No es por el oficio, ni tan siquiera por la dedicación, es por la magia que surge en la relación de los nietos y sus abuelos. Y yo de mayor quiero disfrutar de esas carcajadas, de esa complicidad que nace desde la incondicional admiración que se expresan entre ellos. De mayor, quiero que mis nietos me hagan reír por nada, me pidan caprichos posibles o imposibles, quiero que el brillo de la pupila me brille como a ellos, no pido más, solo eso.
Algunos de nuestros hijos a veces pasan más tiempo bajo el cuidado de los abuelos que de sus padres; los abuelos se convierten en una extensión de nuestro tiempo, y nos regalan sus atenciones con su mejor sonrisa, dejando atrás sus obligaciones o aficiones con tal de que a sus nietos “no les falte de nada”, y aunque algunas veces les cueste, no se les nota, tienen ese don de la entrega, de la ofrenda en muchos casos a cambio de poco o de nada, de ver sonreír y jugar a sus nietos, de disfrutar alma con alma.
Yo de mayor quiero ser abuelo, un abuelo querido y respetado por el cariño del paso del tiempo, por la nostalgia de un “hola con un beso”, de un adiós con la pena escondida del “hasta luego” que siempre se antoja eterno.
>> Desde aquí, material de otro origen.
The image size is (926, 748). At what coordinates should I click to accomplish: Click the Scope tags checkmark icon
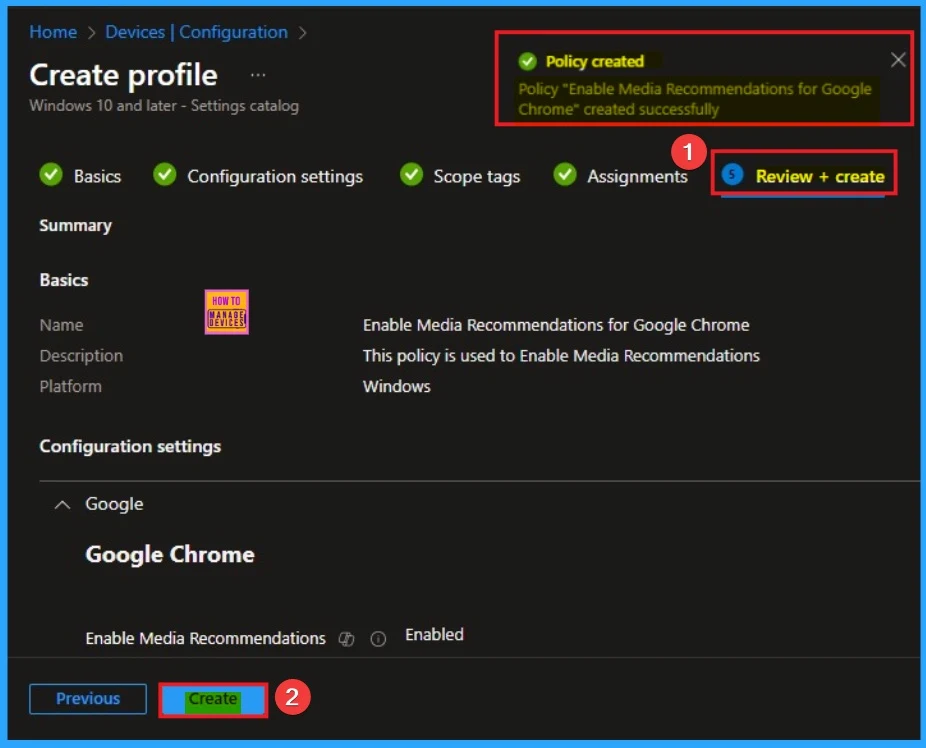click(411, 175)
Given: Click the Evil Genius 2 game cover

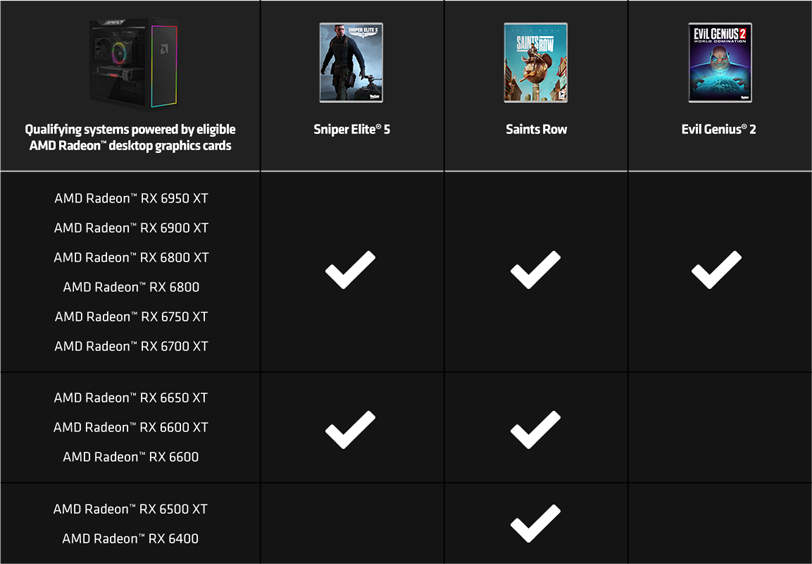Looking at the screenshot, I should click(x=720, y=63).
Y yo creceré, y repetiré vuestras mejores lecciones y consejos que me disteis y que yo para mis hijos quiero, y les diré eso de “cuánta razón tenían mi madre y mi padre”, por insistir a diestro y siniestro, por soportar mis errores y por elogiar mis aciertos.
Gracias abuelos, por vuestro cariño, vuestro tesón y vuestros desvelos.